WORK TO BE COMPLETED:
Transcribe every line of the items below word for word, keeping each character, number, and line break unchanged.

---------- PROVIDED RECORDS ----------

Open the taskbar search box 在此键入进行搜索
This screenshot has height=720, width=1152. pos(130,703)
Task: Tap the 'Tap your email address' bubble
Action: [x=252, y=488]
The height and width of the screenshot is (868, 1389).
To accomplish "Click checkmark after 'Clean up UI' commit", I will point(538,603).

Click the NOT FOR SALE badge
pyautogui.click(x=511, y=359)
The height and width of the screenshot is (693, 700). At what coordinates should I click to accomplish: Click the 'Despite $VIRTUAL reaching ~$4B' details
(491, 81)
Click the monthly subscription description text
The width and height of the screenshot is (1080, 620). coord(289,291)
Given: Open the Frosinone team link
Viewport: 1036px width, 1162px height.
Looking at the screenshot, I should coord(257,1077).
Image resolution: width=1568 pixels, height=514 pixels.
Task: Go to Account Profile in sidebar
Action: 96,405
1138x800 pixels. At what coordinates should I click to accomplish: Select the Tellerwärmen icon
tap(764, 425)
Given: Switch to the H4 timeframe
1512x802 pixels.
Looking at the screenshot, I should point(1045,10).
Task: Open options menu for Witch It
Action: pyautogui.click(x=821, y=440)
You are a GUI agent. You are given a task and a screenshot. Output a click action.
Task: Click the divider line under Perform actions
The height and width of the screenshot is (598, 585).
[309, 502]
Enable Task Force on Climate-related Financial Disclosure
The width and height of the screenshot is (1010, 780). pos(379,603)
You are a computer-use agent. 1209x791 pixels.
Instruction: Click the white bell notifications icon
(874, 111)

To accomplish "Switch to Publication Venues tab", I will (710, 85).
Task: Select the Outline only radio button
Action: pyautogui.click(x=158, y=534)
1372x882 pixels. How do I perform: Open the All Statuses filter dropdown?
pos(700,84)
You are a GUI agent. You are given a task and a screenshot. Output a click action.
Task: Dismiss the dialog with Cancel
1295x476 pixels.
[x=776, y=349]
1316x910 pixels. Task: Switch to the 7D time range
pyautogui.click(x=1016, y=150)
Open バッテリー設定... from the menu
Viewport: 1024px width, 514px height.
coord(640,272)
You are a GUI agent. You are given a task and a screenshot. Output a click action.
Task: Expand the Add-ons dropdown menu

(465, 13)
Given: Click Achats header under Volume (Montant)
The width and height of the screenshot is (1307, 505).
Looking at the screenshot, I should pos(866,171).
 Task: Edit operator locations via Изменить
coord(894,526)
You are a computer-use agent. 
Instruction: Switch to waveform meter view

----------

TASK OUTPUT:
Open the taskbar search box 在此键入进行搜索
This screenshot has height=720, width=1152. pos(130,703)
Task: Tap the 'Tap your email address' bubble
Action: [x=252, y=488]
The height and width of the screenshot is (868, 1389).
To accomplish "Click checkmark after 'Clean up UI' commit", I will point(538,603).

Click the NOT FOR SALE badge
pyautogui.click(x=511, y=359)
The height and width of the screenshot is (693, 700). At what coordinates should I click to accomplish: Click the 'Despite $VIRTUAL reaching ~$4B' details
(491, 81)
Click the monthly subscription description text
The width and height of the screenshot is (1080, 620). coord(289,291)
Given: Open the Frosinone team link
Viewport: 1036px width, 1162px height.
Looking at the screenshot, I should coord(257,1077).
Image resolution: width=1568 pixels, height=514 pixels.
Task: Go to Account Profile in sidebar
Action: 96,405
1138x800 pixels. At what coordinates should I click to accomplish: Select the Tellerwärmen icon
tap(764, 425)
Given: Switch to the H4 timeframe
1512x802 pixels.
Looking at the screenshot, I should point(1045,10).
Task: Open options menu for Witch It
Action: pyautogui.click(x=821, y=440)
You are a GUI agent. You are given a task and a screenshot. Output a click action.
Task: Click the divider line under Perform actions
The height and width of the screenshot is (598, 585).
[309, 502]
Enable Task Force on Climate-related Financial Disclosure
The width and height of the screenshot is (1010, 780). pos(379,603)
You are a computer-use agent. 1209x791 pixels.
Instruction: Click the white bell notifications icon
(874, 111)

To accomplish "Switch to Publication Venues tab", I will (710, 85).
Task: Select the Outline only radio button
Action: pyautogui.click(x=158, y=534)
1372x882 pixels. How do I perform: Open the All Statuses filter dropdown?
pos(700,84)
You are a GUI agent. You are given a task and a screenshot. Output a click action.
Task: Dismiss the dialog with Cancel
1295x476 pixels.
[x=776, y=349]
1316x910 pixels. Task: Switch to the 7D time range
pyautogui.click(x=1016, y=150)
Open バッテリー設定... from the menu
Viewport: 1024px width, 514px height.
coord(640,272)
You are a GUI agent. You are given a task and a screenshot. Output a click action.
Task: Expand the Add-ons dropdown menu

(465, 13)
Given: Click Achats header under Volume (Montant)
The width and height of the screenshot is (1307, 505).
Looking at the screenshot, I should pos(866,171).
 Task: Edit operator locations via Изменить
coord(894,526)
You are a computer-use agent. 
Instruction: Switch to waveform meter view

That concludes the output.